Copy every line below that has the word "Slik" in it.

--- Input for this task Enclosed Below ---

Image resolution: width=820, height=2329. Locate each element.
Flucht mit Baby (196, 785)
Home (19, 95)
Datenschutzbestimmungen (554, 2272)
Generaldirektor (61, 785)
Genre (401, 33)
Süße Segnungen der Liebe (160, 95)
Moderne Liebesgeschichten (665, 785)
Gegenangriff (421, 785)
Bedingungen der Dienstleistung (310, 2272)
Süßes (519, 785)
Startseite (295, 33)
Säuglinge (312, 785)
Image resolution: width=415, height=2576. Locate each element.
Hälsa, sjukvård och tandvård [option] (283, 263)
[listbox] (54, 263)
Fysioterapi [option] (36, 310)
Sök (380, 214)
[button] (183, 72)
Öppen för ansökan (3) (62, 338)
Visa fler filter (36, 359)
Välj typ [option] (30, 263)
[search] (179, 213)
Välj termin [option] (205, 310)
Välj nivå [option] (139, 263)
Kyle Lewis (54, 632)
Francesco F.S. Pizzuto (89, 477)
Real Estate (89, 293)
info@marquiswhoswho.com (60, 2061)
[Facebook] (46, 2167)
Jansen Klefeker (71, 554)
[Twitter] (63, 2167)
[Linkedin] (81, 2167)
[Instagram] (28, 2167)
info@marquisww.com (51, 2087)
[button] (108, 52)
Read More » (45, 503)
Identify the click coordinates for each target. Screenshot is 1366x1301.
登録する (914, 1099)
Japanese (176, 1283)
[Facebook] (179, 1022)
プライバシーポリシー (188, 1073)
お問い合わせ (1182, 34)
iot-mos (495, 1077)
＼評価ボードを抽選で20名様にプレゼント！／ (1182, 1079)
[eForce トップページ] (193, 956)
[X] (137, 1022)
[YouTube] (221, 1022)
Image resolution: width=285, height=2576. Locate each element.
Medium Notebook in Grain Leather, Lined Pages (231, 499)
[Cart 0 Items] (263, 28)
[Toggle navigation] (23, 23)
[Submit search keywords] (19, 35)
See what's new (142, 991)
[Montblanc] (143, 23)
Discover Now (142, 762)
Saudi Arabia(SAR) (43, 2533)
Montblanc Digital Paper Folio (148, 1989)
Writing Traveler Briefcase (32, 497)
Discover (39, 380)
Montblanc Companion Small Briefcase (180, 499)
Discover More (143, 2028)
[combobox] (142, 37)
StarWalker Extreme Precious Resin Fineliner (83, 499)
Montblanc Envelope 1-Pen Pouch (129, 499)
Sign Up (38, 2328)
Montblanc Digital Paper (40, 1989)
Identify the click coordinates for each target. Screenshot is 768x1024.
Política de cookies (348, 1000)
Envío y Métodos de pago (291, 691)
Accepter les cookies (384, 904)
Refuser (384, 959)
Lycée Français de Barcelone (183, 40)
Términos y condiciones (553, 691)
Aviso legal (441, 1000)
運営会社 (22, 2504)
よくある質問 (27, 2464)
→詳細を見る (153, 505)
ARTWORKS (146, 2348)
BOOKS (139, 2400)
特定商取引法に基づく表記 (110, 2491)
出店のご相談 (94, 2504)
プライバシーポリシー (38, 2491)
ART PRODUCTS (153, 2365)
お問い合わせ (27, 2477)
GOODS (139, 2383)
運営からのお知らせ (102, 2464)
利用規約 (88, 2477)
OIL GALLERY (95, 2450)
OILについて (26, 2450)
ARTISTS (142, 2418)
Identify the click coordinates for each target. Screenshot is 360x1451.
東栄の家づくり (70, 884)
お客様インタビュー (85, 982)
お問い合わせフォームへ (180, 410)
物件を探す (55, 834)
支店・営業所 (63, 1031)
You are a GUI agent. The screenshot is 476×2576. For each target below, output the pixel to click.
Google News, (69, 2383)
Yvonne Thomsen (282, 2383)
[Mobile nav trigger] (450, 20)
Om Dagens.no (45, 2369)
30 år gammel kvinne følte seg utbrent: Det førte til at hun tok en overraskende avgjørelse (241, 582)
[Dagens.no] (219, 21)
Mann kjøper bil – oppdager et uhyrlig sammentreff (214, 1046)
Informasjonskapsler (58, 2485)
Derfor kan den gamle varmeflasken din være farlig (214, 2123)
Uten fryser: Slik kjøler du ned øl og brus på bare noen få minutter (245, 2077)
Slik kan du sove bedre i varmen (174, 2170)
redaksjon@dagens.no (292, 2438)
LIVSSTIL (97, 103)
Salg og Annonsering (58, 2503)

--- End of Enclosed Input for this task ---

Response for this exercise:
Uten fryser: Slik kjøler du ned øl og brus på bare noen få minutter (245, 2077)
Slik kan du sove bedre i varmen (174, 2170)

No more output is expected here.